На следующий вечер они снова пили, но не вино, а горилку – на сей раз в доме у Сергея. Прапорщик пить не умел: перебрав, он пытался вести светские беседы, но язык его заплетался. В конце концов, он заснул, положив голову на стол и совершенно забыв о том, где находится.
Сергей перетащил Мишеля на диван, расстегнул пуговицы, снял сапоги, испытывая светлую радость от заботы о другом человеке. В Петербурге он часто делал это для перепивших приятелей…
Утром Мишель выглядел смущенным: он утверждал, что не помнит ничего, из происходившего накануне. Сергея удивила такая забывчивость. Сам он мог выпить много, не теряя при этом ни памяти, ни головы – сказывалось детство во Франции и ранее знакомство с самым благородным из напитков – виноградным вином.
Мишель вино не любил. Впрочем, он не любил и горилки. Батюшкина склонность к рому отозвалась в отпрыске страхом перед пьянством: во хмелю городничий был несдержан, груб со слугами, непочтителен с супругой и весьма строг с сыном. Проспавшись на утро, он мало что помнил и на всякий случай просил прощения у маменьки и горничной Марфуши. Маменька гневалась, а Марфуша быстро и сочувственно кивала: «Да батюшка-барин, рáзи мы не понимаем… Бог простит… Кваску аль рассольчику прикажете подать?»

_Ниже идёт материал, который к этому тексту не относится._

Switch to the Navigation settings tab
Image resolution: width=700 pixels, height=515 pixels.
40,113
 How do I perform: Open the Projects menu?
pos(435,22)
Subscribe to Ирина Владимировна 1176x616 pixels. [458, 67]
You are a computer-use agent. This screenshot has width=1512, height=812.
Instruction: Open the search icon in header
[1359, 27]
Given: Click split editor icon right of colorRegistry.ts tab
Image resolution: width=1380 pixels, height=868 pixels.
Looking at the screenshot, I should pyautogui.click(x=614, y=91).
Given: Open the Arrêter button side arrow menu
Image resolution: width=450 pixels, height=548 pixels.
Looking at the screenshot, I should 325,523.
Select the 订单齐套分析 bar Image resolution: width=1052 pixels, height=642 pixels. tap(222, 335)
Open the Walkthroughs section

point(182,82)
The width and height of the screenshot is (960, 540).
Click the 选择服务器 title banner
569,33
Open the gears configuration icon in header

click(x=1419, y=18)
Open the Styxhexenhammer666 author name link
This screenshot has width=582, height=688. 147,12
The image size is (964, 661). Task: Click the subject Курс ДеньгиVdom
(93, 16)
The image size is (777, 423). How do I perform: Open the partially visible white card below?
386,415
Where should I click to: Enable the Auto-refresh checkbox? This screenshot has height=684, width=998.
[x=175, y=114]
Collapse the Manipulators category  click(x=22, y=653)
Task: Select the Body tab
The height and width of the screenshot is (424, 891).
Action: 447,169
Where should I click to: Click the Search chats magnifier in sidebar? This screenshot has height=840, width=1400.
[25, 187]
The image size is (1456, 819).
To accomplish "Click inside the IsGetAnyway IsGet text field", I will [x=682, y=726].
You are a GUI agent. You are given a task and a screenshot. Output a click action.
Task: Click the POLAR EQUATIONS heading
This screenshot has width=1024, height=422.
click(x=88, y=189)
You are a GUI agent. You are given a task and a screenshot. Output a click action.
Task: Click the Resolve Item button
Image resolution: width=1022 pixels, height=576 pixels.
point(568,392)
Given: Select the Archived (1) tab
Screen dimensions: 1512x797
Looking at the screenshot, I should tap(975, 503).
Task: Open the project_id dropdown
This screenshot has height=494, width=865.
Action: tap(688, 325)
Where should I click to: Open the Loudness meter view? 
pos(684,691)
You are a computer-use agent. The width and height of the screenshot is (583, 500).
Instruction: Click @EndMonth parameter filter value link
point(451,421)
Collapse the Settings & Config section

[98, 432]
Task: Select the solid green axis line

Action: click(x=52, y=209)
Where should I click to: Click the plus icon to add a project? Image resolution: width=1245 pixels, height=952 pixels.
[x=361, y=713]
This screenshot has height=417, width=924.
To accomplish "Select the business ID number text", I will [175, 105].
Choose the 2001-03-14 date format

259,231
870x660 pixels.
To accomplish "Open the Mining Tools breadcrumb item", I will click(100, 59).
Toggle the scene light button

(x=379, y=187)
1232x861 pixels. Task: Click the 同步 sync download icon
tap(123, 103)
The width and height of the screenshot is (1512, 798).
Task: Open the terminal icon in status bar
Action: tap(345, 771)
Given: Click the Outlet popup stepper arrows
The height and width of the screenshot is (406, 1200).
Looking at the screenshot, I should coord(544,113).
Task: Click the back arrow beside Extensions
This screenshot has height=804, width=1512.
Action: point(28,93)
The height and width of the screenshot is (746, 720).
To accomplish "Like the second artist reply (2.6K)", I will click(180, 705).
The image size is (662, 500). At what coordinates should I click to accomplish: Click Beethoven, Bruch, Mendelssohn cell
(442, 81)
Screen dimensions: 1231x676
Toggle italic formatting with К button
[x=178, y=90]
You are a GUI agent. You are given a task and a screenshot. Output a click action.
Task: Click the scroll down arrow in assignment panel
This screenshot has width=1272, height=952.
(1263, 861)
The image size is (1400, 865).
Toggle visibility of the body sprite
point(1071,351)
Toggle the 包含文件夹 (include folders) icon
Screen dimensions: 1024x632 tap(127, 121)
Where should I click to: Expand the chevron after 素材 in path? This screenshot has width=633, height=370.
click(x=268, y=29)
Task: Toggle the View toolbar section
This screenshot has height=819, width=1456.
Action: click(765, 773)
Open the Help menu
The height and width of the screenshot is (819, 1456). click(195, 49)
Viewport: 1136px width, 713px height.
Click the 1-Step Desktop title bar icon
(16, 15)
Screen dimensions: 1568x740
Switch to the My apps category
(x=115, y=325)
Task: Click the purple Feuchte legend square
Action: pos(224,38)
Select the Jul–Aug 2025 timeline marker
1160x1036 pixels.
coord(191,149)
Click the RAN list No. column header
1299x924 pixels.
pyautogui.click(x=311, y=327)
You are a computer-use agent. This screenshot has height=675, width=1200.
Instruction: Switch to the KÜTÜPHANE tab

Когда Мишель вырвался, наконец, из родительского дома, когда настала для него время дружеских попоек, выяснилось, что у него слабая голова. Он хмелел от бокала вина, от двух рюмок водки. И дальше с ним произошло то, что часто случается с молодым человеком в компании старших и пьющих друзей: над ним потешались. Пьяным он был забавен, а неумение пить делало его вдвойне смешным. Когда же он падал, сраженный винными парами, его просто укладывали куда-нибудь в угол и забывали о нем, как о ком-то малозначительном. Мишелю, впрочем, было все равно, он был не обидчив.
Мишель не любил пить, но зато обожал музицировать, это было страстью его провинциальной души. Нотной грамоты прапорщик не знал: играл он все больше по слуху, сливая в одно произведение несколько понравившихся ему опусов. Игра его вызвала у Сергея смех.
– Хотите, прапорщик, я вас нотам научу? Для человека с хорошим слухом и памятью освоить науку сию – сущий пустяк.
Мишель кивнул.
Нотную грамоту прапорщик усвоил быстро: Сергею занятия доставили не меньше радости, чем его ученику. В тот вечер, когда Мишель впервые сыграл ему с листа, он предложил прапорщику перейти на «ты» и забыть про чины – хотя бы на то время, когда они за фортепьяно. Мишель согласился с восторгом.
Он часами просиживал за инструментом, старательно осваивая нотную премудрость, срываясь, время от времени, в варварские бредни своих импровизаций. Сергей смеялся, глядя на его серьезное и вдохновенное лицо.
– Ты думаешь – сие музыка?
– Нет! Сие крики души моей! – с улыбкой отвечал Мишель, продолжая терзать клавиши, – я знаю, что тут ни складу, ни ладу – но мне все равно! Я правильную музыку не люблю – ее, как нашу жизнь, с самого начала до конца предсказать можно. Так что и слушать не хочется.